President Gerald Ford presented Cavaiani with the Medal of Honor during a ceremony on December 12, 1974. Cavaiani later reached the rank of Sergeant Major before retiring from the Army in 1996.
According to John “Tilt” Meyer, president of the Special Operations Association and former member of MACV SOG’s RT Idaho, “Jon remained very active in the Medal of Honor Society and the Special Operations Association and continued throughout his life to serve his nation and his community.” Meyers continued, “Jon was an integral part of both the Medal of Honor Society and the Special Operations Association. His friends, family and brothers in arms will miss his broad smile and quick wit, but mostly we will miss his ever present willingness to help others.”
The City of Philadelphia is planning a memorial and arrangements and further information will be posted as they become available.

RIP My Brother


----------



## LibraryLady (Jul 29, 2014)

RIP

Prayers out to your family and all your SF brothers who will mourn your loss.

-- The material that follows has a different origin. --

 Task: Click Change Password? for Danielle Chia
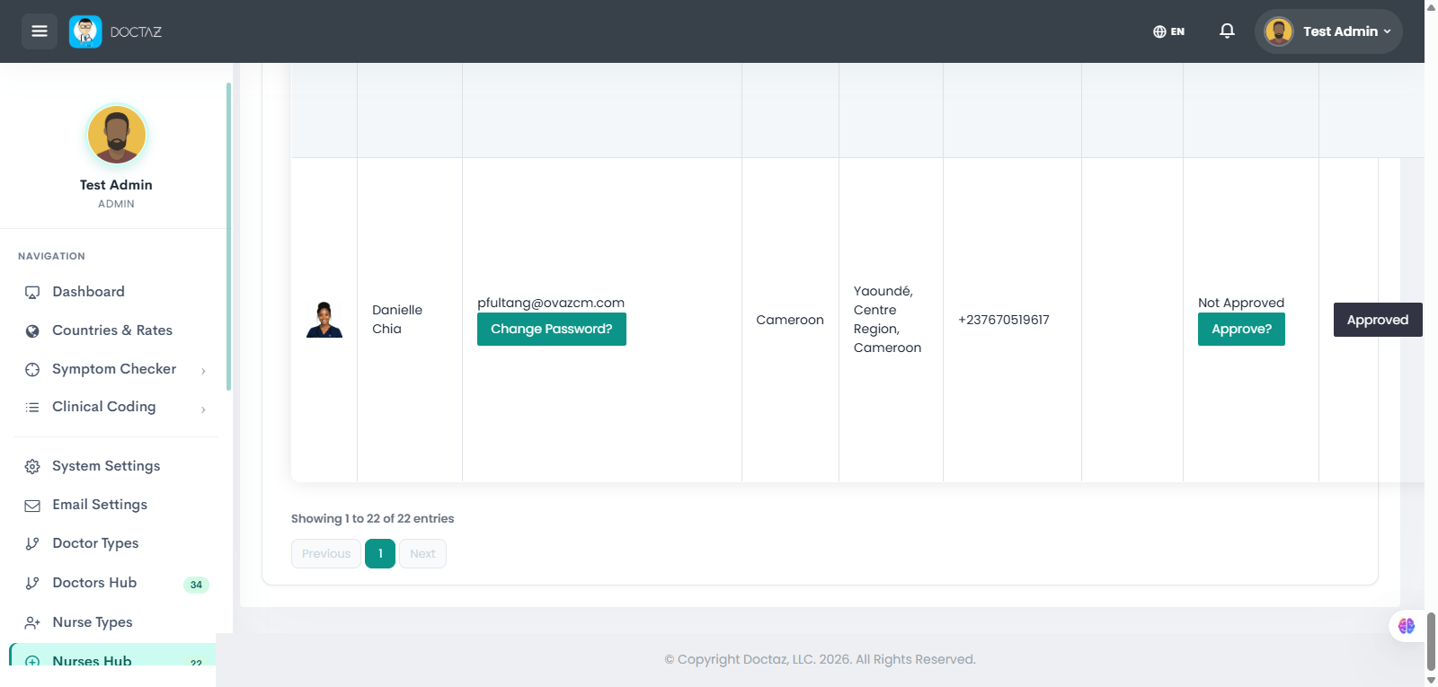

The Troll is going to be crushed when he reads this.

LL


----------



## Viper1 (Jul 29, 2014)

Rest in Peace Sergeant Major.  x_sf_med spoke highly of you and Drew Dix.  Prayers out.


----------



## racing_kitty (Jul 29, 2014)

Damn, this breaks my heart.  Fewer and fewer left.  Fair winds and following seas, CSM Cavaiani.


----------



## AWP (Jul 29, 2014)

Blue Skies. My former Det. Sgt. spoke highly of you as well.


----------



## Grunt (Jul 29, 2014)

Rest In Peace, Warrior and thank you for your service.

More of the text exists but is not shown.